In John’s Gospel Jesus says to us “I am the true vine, and my Father is the vine grower. He takes away every branch in me that does not bear fruit, and every one that does he prunes so that it bears more fruit… I am the vine, you are the branches. Whoever remains in me and I in him will bear much fruit, because without me you can do nothing. Anyone who does not remain in me will be thrown out like a branch and wither; people will gather them and throw them into a fire and they will be burned… It was not you who chose me, but I who chose you and appointed you to go and bear fruit that will remain…” (John 15:1-2, 5-6, 16). What if we currently are fruitless, living lives apart from the Vine that is Christ, living as trees heedless of the one who planted us, nourished us, and gave us new life? We must turn to the Gardener and let Him cultivate the ground around us, showing us what in our lives is tempting and distracting us from holiness. We must turn to Him and allow Him to fertilize our souls with the Sacraments, with His Word, with the teachings of His Church, that we might grow and be fruitful.

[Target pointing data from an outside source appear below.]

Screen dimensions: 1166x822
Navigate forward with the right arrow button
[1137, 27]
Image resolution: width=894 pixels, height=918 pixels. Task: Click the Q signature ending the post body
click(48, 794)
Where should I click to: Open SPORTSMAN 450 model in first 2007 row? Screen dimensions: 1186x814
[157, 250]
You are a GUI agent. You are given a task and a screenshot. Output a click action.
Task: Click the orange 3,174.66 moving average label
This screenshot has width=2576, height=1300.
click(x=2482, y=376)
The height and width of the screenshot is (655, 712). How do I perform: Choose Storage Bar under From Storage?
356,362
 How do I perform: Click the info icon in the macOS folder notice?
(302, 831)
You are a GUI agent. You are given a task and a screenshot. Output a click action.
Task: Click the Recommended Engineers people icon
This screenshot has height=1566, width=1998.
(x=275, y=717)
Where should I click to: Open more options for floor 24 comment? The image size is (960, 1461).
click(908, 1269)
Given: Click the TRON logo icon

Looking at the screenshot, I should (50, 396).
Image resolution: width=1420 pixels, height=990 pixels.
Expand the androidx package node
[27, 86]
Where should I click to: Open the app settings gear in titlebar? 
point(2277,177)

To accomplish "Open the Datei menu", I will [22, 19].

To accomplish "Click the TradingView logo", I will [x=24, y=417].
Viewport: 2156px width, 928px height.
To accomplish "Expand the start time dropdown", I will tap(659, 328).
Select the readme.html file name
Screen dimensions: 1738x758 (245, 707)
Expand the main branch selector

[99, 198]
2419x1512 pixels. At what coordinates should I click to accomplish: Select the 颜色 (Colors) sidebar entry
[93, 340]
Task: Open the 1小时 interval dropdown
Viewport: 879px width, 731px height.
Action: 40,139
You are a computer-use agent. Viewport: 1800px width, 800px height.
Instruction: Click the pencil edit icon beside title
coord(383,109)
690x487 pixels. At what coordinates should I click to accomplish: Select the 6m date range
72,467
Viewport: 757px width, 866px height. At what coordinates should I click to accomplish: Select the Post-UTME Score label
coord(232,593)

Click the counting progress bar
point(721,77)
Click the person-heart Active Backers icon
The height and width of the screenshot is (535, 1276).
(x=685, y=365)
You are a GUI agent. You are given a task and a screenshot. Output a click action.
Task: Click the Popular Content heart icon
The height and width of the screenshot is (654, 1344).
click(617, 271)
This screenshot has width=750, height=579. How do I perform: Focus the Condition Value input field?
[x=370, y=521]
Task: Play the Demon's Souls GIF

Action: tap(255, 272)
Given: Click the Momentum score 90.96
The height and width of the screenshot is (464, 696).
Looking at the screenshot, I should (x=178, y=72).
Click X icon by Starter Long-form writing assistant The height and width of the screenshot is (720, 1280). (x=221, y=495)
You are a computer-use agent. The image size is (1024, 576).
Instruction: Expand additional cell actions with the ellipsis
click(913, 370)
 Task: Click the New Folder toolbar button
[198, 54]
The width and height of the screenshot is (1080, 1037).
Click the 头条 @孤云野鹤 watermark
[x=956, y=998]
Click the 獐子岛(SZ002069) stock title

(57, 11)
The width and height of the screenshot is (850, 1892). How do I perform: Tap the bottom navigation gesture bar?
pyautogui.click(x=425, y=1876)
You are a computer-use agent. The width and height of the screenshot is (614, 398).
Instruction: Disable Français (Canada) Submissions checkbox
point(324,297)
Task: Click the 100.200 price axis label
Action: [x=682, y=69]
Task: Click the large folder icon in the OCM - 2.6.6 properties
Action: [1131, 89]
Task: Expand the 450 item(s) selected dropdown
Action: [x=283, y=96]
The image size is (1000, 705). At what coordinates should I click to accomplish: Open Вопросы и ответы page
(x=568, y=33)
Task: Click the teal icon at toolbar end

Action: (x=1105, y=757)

If we can submit to His tender work, then we can look forward to our death with eager anticipation and joy, for whenever it is that our Father comes looking for produce, He will find some and be pleased that we have lived for Him, rather than for ourselves. We will not be cut down and thrown into the fire, but transplanted into the eternal garden of His Kingdom, rooted no more in the perishable soils of the Earth but rooted rather in the very Heart of God. “But I tell you,” Jesus says,“if you do not repent, you will all perish as they did!” Turn away from all that renders you fruitless, all that puts you in danger of being fruitless before your God when He comes to you, or you go to Him. Go to your Gardener in Confession and let Him pick the stones from your heart, pluck the weeds from your soul, that you might “…bear fruit that will remain.”